> To do:
Only the lines from the one containing "Task: Click the T2109 contract input field" through the end of the listing are to be repeated, exactly and without pictures.

> Material for this task:
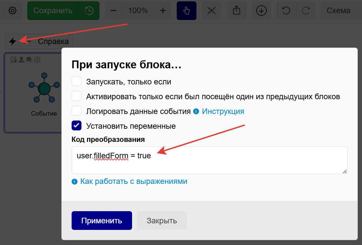Enable Логировать данные события
This screenshot has width=362, height=245.
point(77,111)
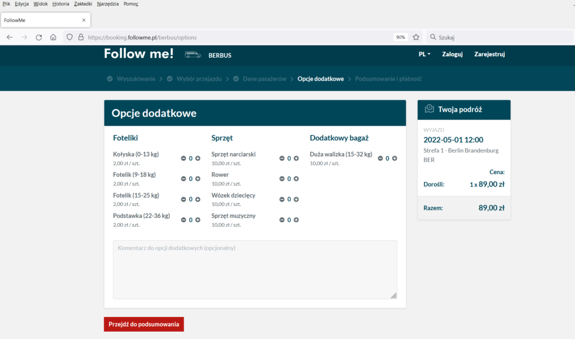Open the Zaloguj link
This screenshot has width=575, height=339.
click(x=452, y=54)
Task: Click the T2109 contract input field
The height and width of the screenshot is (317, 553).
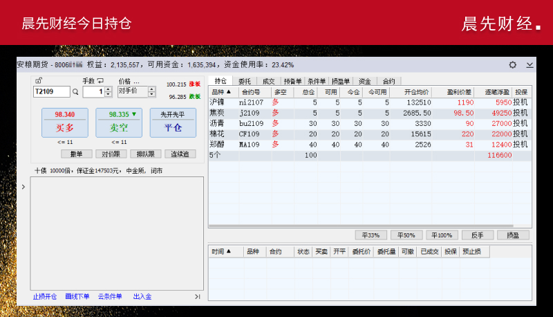Action: click(x=51, y=91)
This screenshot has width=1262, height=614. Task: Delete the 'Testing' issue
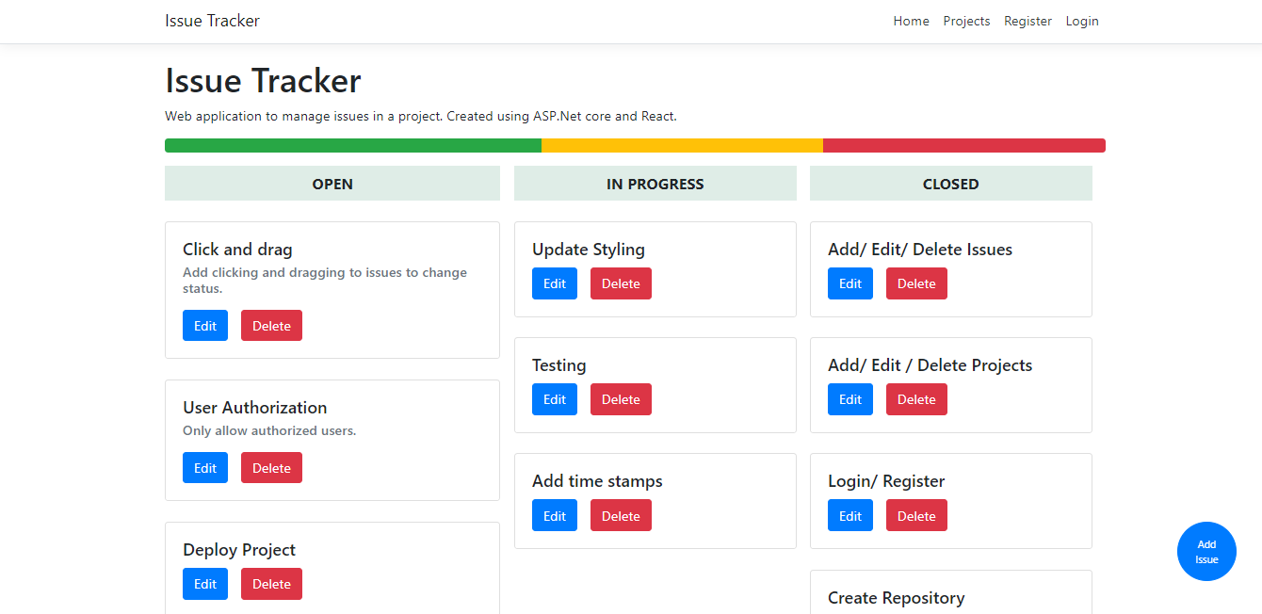point(621,398)
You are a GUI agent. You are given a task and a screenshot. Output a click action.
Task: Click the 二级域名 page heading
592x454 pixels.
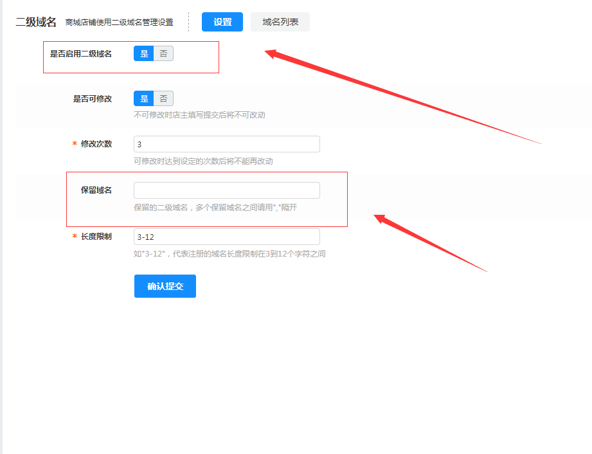click(36, 23)
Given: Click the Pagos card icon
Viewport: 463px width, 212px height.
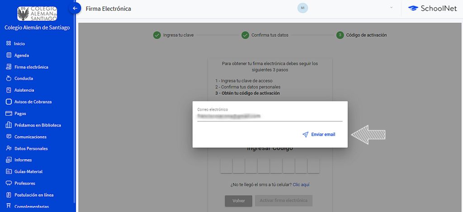Looking at the screenshot, I should tap(9, 113).
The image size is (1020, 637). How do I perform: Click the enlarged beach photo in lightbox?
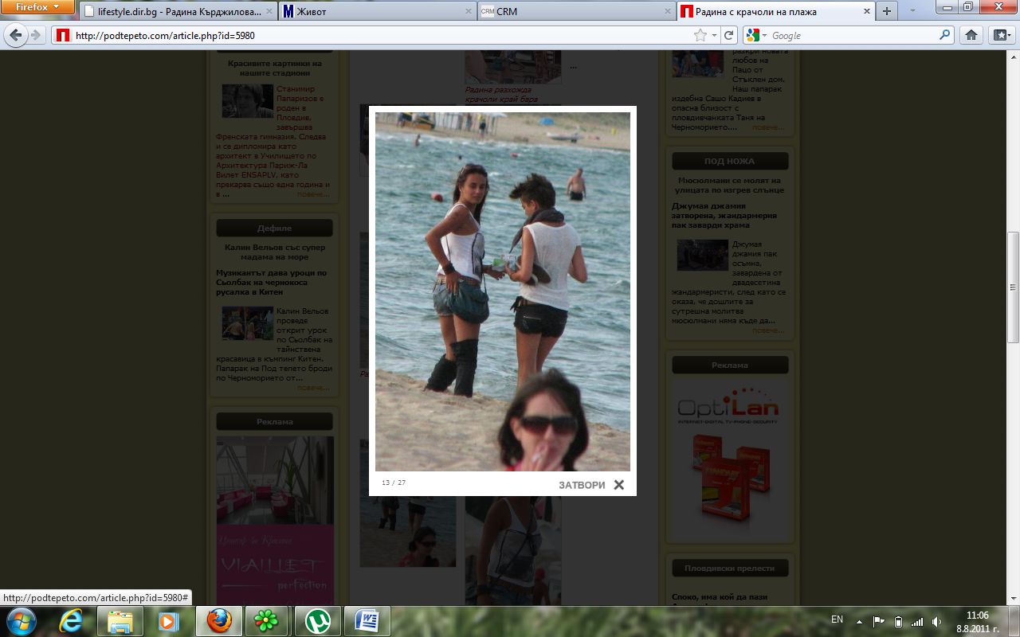click(503, 291)
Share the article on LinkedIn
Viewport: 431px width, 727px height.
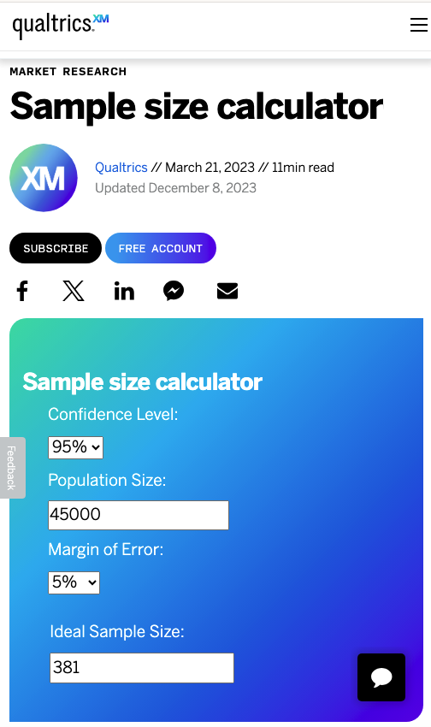(124, 291)
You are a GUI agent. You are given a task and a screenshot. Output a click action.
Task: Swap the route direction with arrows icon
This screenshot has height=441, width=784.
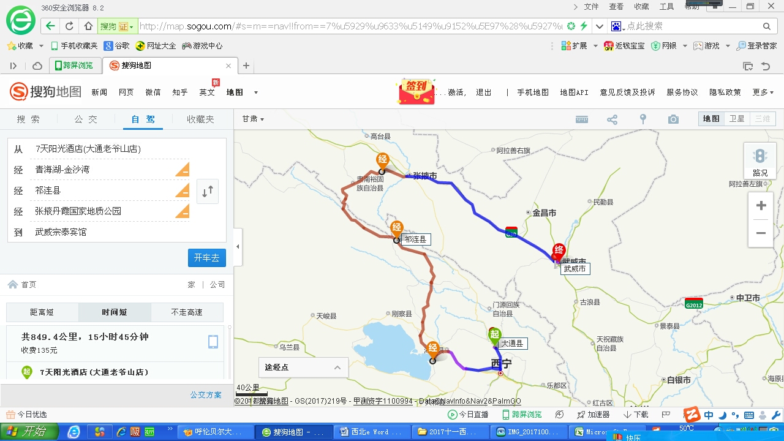coord(208,191)
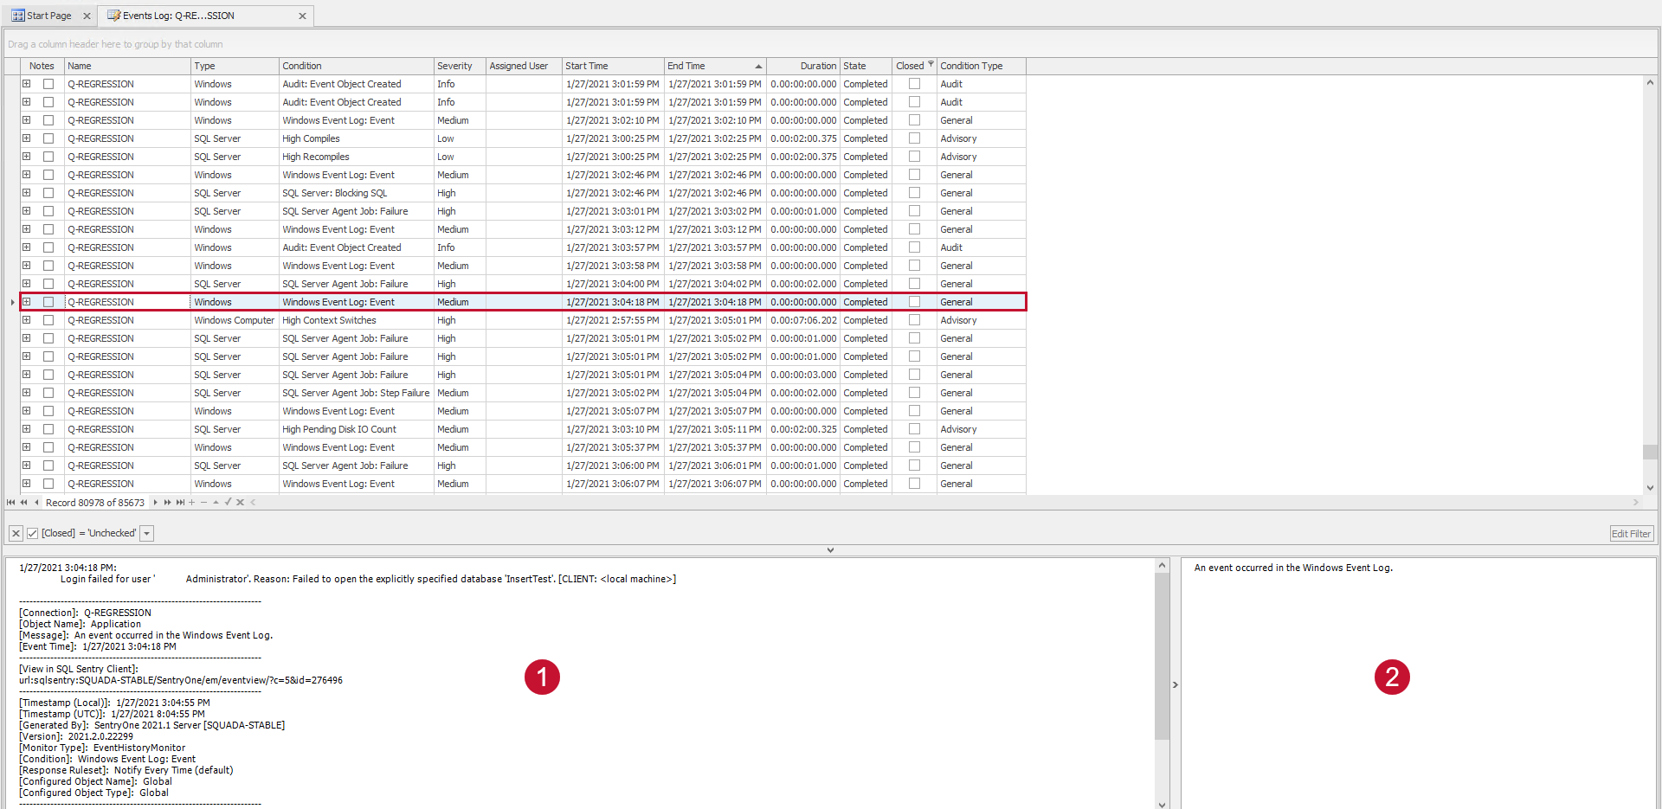This screenshot has height=809, width=1662.
Task: Toggle the Closed filter enabled checkbox
Action: pyautogui.click(x=33, y=534)
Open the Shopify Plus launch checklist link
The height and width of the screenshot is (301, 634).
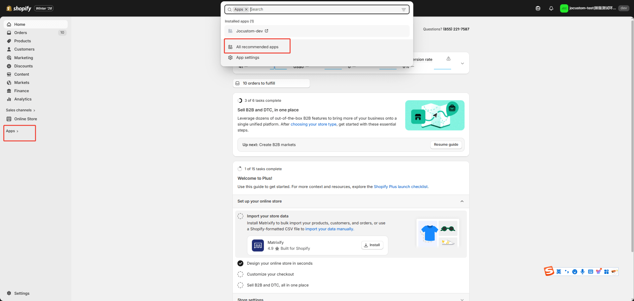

> Response below:
Task: Click the T2109 contract input field
The height and width of the screenshot is (317, 553).
Action: click(x=51, y=91)
This screenshot has width=1262, height=614. Task: Delete the 'Testing' issue
point(621,398)
You are a GUI agent. You are given a task and a screenshot. Output a click action.
Task: Click the 二级域名 page heading
592x454 pixels.
click(36, 23)
Given: Click the Pagos card icon
Viewport: 463px width, 212px height.
Looking at the screenshot, I should tap(9, 113).
The image size is (1020, 637). How do I perform: Click the enlarged beach photo in lightbox?
click(503, 291)
Share the article on LinkedIn
Viewport: 431px width, 727px height.
(124, 291)
You are a GUI agent. You are given a task and a screenshot. Output a click action.
Task: Swap the route direction with arrows icon
This screenshot has height=441, width=784.
coord(208,191)
This screenshot has height=809, width=1662.
Task: Toggle the Closed filter enabled checkbox
Action: pyautogui.click(x=33, y=534)
Open the Shopify Plus launch checklist link
The height and width of the screenshot is (301, 634).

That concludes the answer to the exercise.